• [Stored entries]
-----
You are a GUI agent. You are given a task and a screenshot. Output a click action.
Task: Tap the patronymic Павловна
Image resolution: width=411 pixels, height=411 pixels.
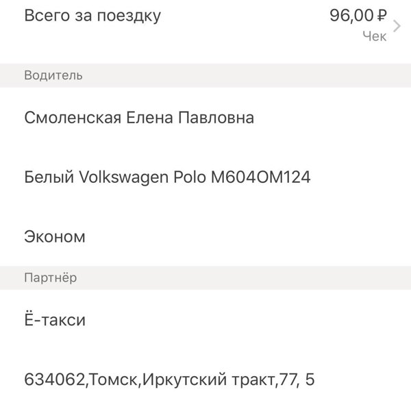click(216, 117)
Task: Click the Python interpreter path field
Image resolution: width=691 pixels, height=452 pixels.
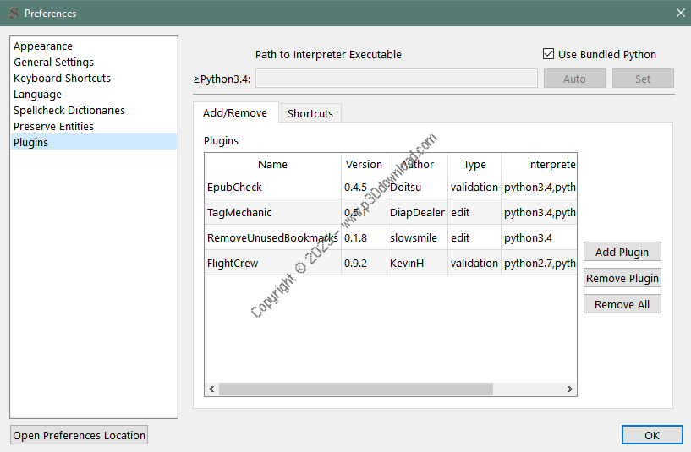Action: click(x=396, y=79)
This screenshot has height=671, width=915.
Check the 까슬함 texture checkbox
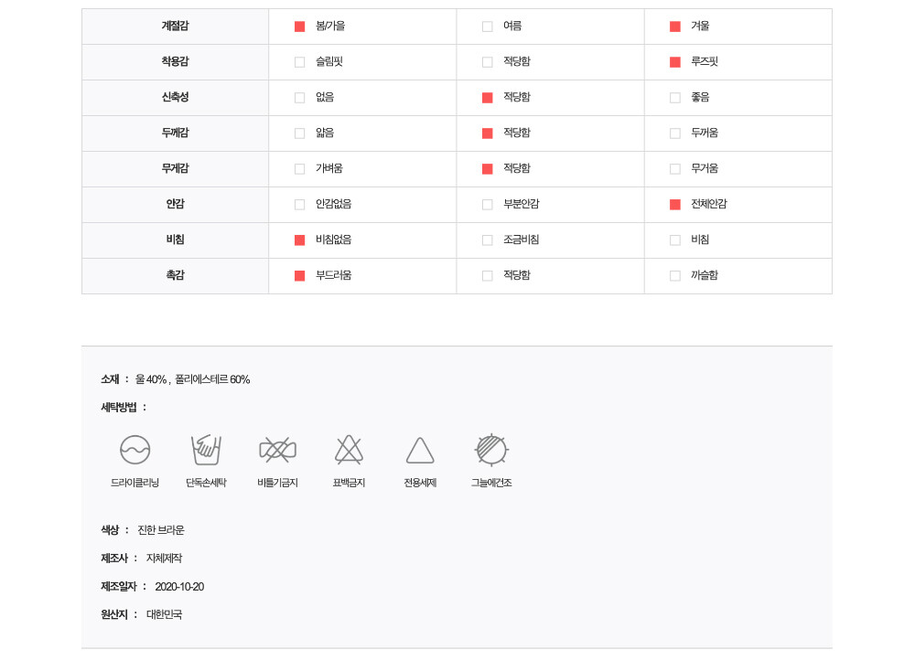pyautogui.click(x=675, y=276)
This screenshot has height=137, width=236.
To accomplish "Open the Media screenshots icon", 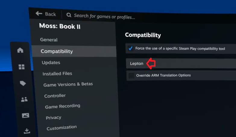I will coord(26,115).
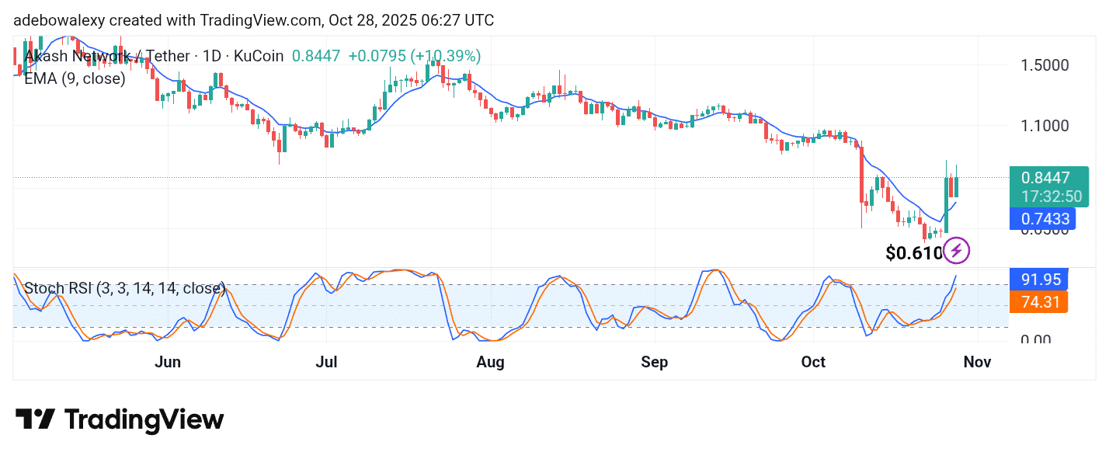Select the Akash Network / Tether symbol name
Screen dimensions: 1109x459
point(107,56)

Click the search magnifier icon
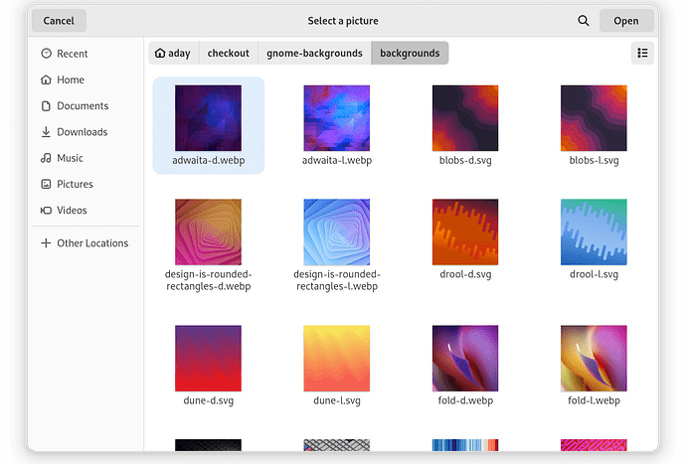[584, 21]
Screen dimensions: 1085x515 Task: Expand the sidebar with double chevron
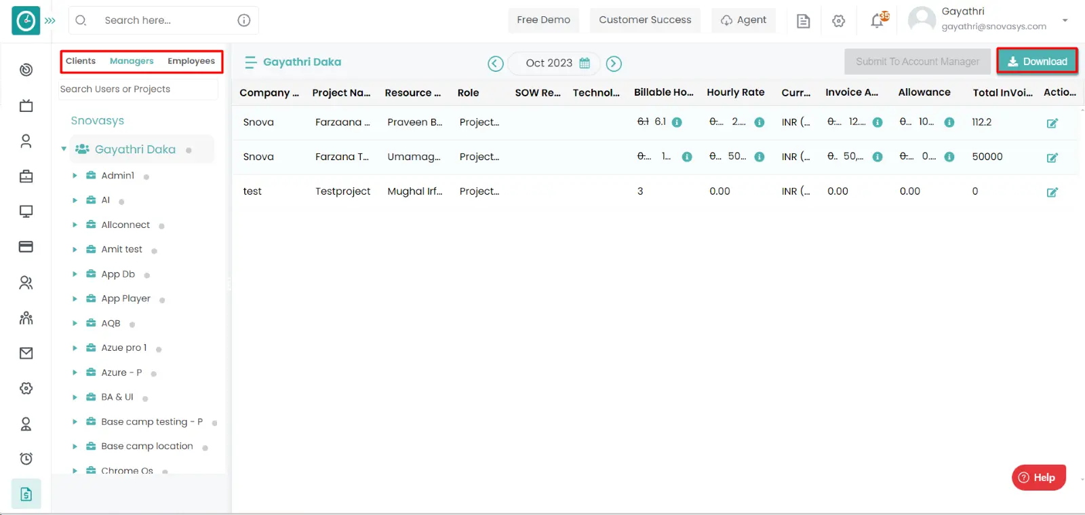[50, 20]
-----
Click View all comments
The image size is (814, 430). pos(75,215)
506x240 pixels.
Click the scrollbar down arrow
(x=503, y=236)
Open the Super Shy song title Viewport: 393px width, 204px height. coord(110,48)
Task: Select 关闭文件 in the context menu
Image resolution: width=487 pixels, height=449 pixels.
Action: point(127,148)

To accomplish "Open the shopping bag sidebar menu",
-----
• [TO DO] Count the lines in the records that contain the word "sidebar". Give only the number.

• [ANSWER FOR THE TASK] 2